Passage for review
=== Section Start ===

Exhibit lets the world get another look at Warhol’s works

? He has remained famous far longer than the 15 minutes he promised everyone else, so much so that it’s hard to travel far these days in Los Angeles without being confronted by a gigantic portrait of Andy Warhol.

The artist’s image, as well as those he created of such icons as Elvis, Marilyn and Mao, went up on billboards and utility poles all over town this month: The city that played host 40 years ago to Warhol’s first solo exhibition of his famous Campbell’s Soup can paintings is preparing for another.

Fifteen years after his death, pop artist Andy Warhol is the subject of one of the largest exhibitions Los Angeles' Museum of Contemporary Art has ever mounted. Andy

“Andy Warhol Retrospective” runs through Aug. 18 at Los Angeles’ Museum of Contemporary Art, with the downtown museum extending its hours to accommodate what organizers expect will be a huge crush of visitors.

It is the third and final stop of the show, which debuted in Berlin last October before moving on to London for seven weeks.

Seeking out the famous

Although Warhol was born in Pittsburgh, home of The Andy Warhol Museum, and lived and worked in New York City most of his life, MOCA Director Jeremy Strick says there is no better place than the “Left Coast” to exhibit the work of pop art’s most famous practitioner.

=== Section End ===

Recorded information
=== Section Start ===

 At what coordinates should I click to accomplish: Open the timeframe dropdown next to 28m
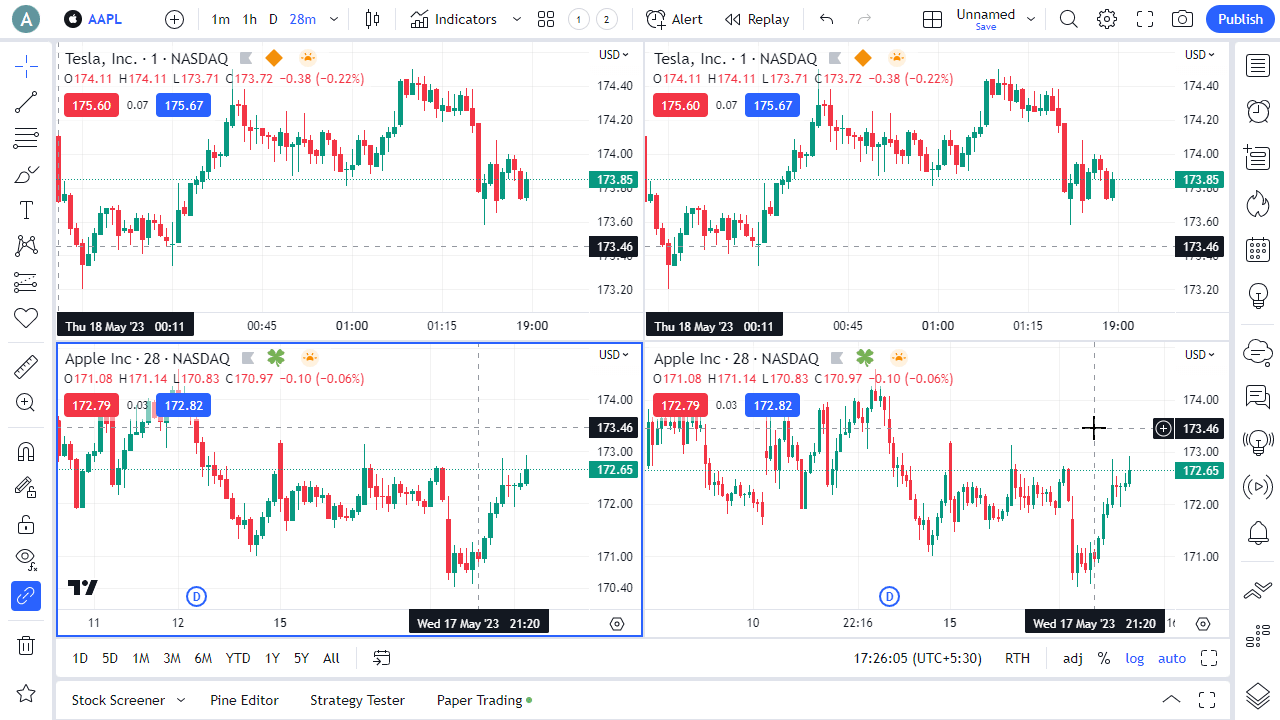[x=334, y=18]
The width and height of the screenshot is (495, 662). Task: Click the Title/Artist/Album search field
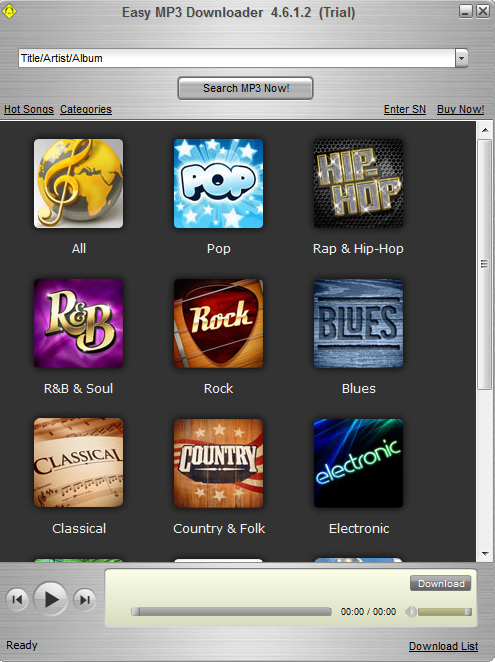coord(237,58)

=== Section End ===

Exercise brief
Copy the article about the Warhol exhibit word for word, from "The artist’s image, as" up to and including "crush of visitors.".

Solution to this problem
The artist’s image, as well as those he created of such icons as Elvis, Marilyn and Mao, went up on billboards and utility poles all over town this month: The city that played host 40 years ago to Warhol’s first solo exhibition of his famous Campbell’s Soup can paintings is preparing for another.

Fifteen years after his death, pop artist Andy Warhol is the subject of one of the largest exhibitions Los Angeles' Museum of Contemporary Art has ever mounted. Andy

“Andy Warhol Retrospective” runs through Aug. 18 at Los Angeles’ Museum of Contemporary Art, with the downtown museum extending its hours to accommodate what organizers expect will be a huge crush of visitors.